After bundling up in extra layers, Bekele looked out a frosted window: A winter storm had swept across Texas, knocking out power to millions of homes, including his own, and blanketing Houston in a thin layer of icy snow.

“It was beautiful,” Bekele, 51, recalled thinking as he headed outside to snap photos of his two children, ages 7 and 8, playing in their first snow. After a few minutes, he sent them back inside to warm up under blankets as he cleared ice off his car, unsure if he would be expected to drive into work.

Bekele’s wife, Etenesh Mersha, 46, meanwhile, made a fateful decision, one repeated by scores of Texas residents who lost electricity that week. Desperate to warm up, she went into their attached garage and turned the key to start her car. As the engine hummed, it provided power to run the car’s heater and charge her phone while she talked to a friend in Colorado — at the same time, filling her garage and home with a poisonous gas.
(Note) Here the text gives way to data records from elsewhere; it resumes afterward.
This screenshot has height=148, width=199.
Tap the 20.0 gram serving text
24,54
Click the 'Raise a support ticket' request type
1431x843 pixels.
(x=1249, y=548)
There was no carbon monoxide alarm in place to warn the family of the invisible danger. None was required under local or state law.

When Bekele went back inside 30 minutes later, he found Mersha slumped over in the driver’s seat, poisoned by the fumes flowing from the car’s tailpipe. Confused, he shook her and called her name. Still on the line, the friend in Colorado pleaded over the car’s speakers for someone to explain what was happening.

Not knowing what else to do, Bekele, a devout Christian, ran and grabbed holy water from inside and splashed it on his wife’s face, as his children cried and shouted: “What’s wrong with Mama? What’s happening?”

That’s when Mersha vomited. Suddenly starting to feel ill himself, Bekele wondered if they’d all been sickened by the eggs he’d made for breakfast. Panicked, he sent the kids inside to grab towels to clean up their mother. Before they could return, both children collapsed onto the floor inside.

Bekele fainted next, landing with a thud on the garage’s concrete floor as the car continued to run.

After the power flicked off in millions of homes across Texas during the state’s historic freeze in mid-February, families like Bekele’s faced an impossible choice: risk hypothermia or improvise to keep warm. Many brought charcoal grills inside or ran cars in enclosed spaces, either unaware of the dangers or too cold to think rationally.

In their desperation, thousands of Texans unwittingly unleashed deadly gases into homes and apartments that, in many cases, were not equipped with potentially lifesaving carbon monoxide alarms, resulting in the country’s “biggest epidemic of CO poisoning in recent history,” according to Dr. Neil Hampson, a retired doctor who has spent more than 30 years researching carbon monoxide poisoning and prevention. Two other experts agreed.

In the aftermath of the unprecedented wave of poisonings two months ago, Texas lawmakers have taken few steps to protect residents from future carbon monoxide catastrophes. That choice caps more than a decade of ignored warnings and inaction that resulted in Texas being one of just six states with no statewide requirement for carbon monoxide alarms in homes, ProPublica, The Texas Tribune and NBC News found.

Instead, Texas has a confusing patchwork of local codes, with uneven protections for residents and limited enforcement, all of which most likely contributes to unnecessary deaths, health policy experts said.